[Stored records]
....................

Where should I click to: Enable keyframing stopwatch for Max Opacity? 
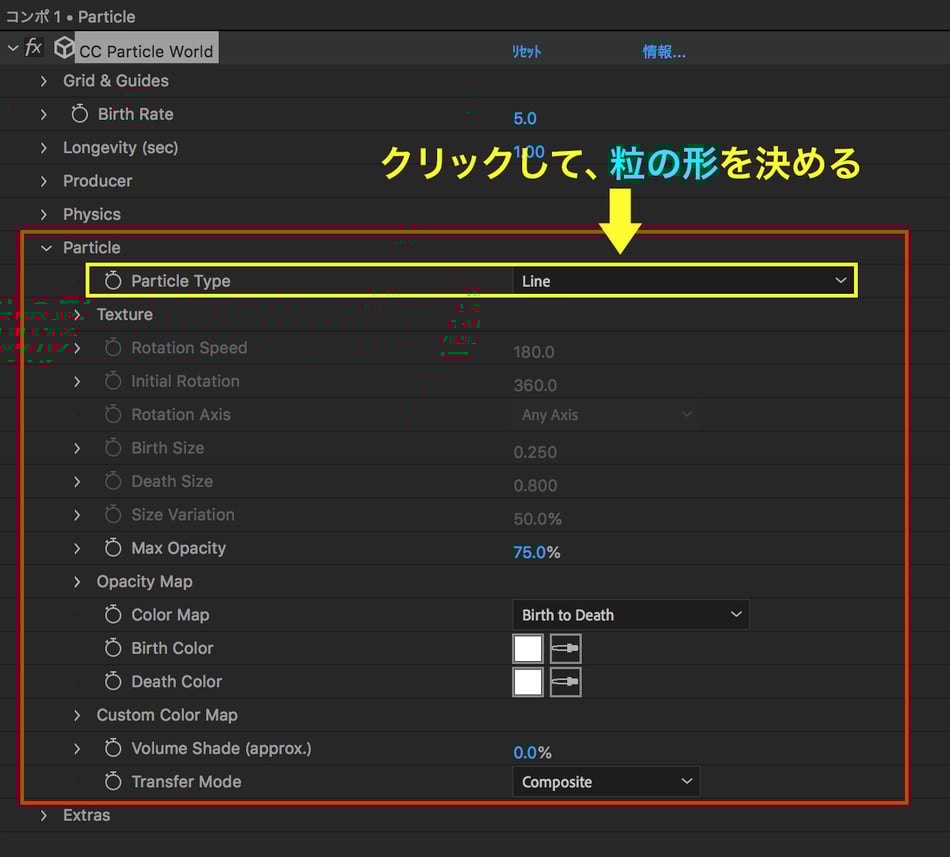113,548
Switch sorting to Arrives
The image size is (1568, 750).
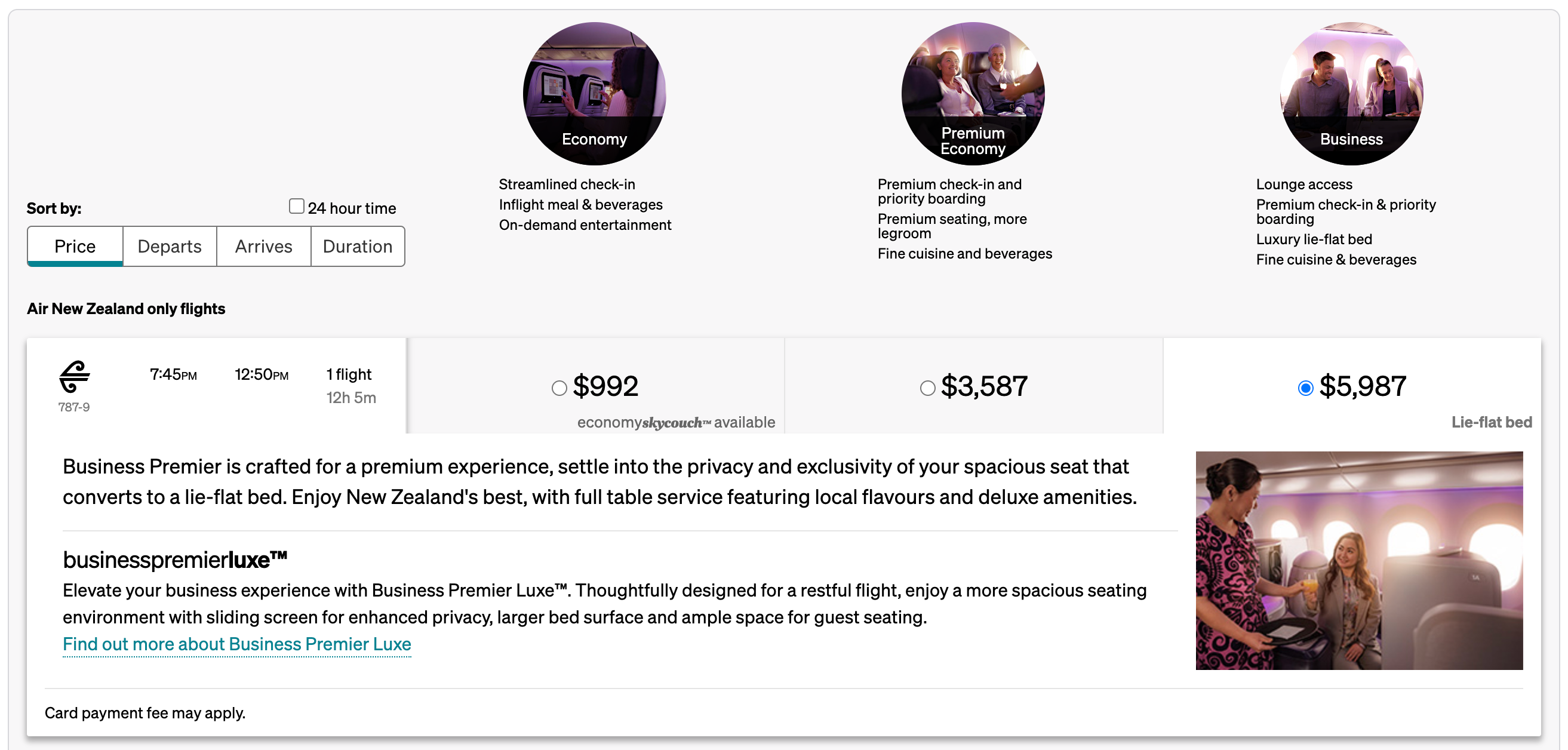(x=263, y=246)
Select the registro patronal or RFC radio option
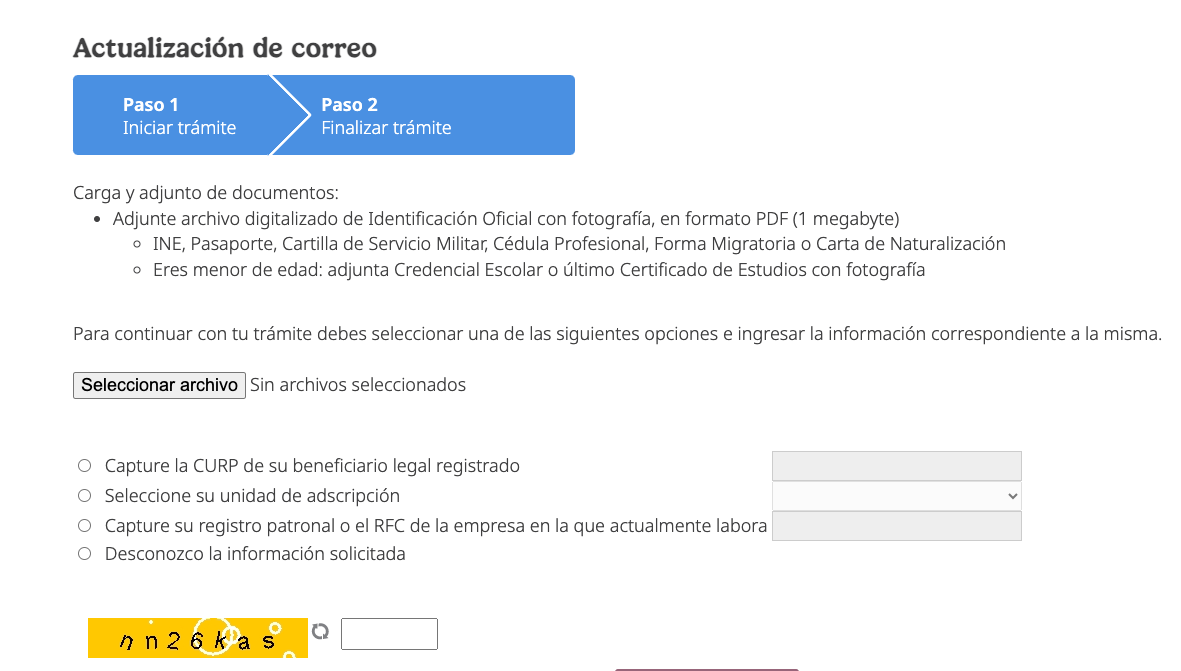The width and height of the screenshot is (1181, 671). pyautogui.click(x=85, y=526)
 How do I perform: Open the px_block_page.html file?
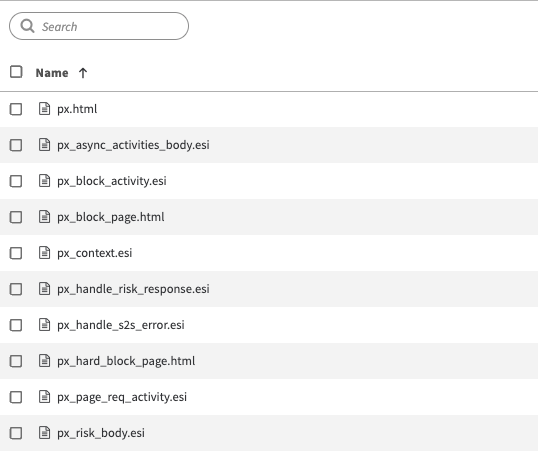(110, 217)
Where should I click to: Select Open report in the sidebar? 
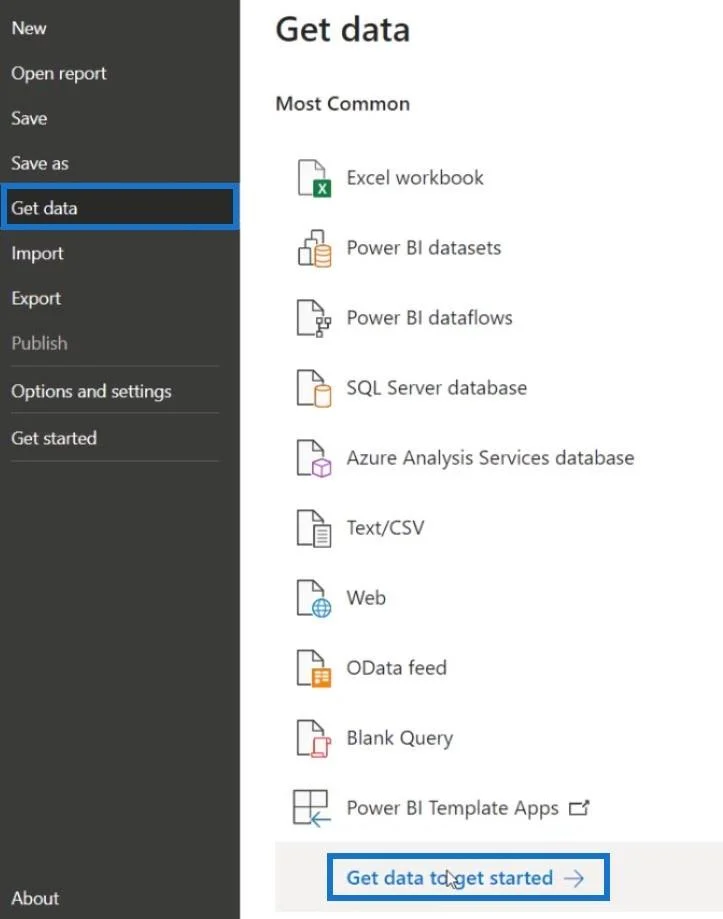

....................

WORK REQUEST: Although the records above include pictures, the copy must contain only their exact text.

RESULT OF THIS EXERCISE:
Where should I click to: Enable keyframing stopwatch for Max Opacity? 
113,548
Switch sorting to Arrives
The image size is (1568, 750).
(x=263, y=246)
Select the registro patronal or RFC radio option
The width and height of the screenshot is (1181, 671). pyautogui.click(x=85, y=526)
 How do I perform: Open the px_block_page.html file?
(110, 217)
Where should I click to: Select Open report in the sidebar? 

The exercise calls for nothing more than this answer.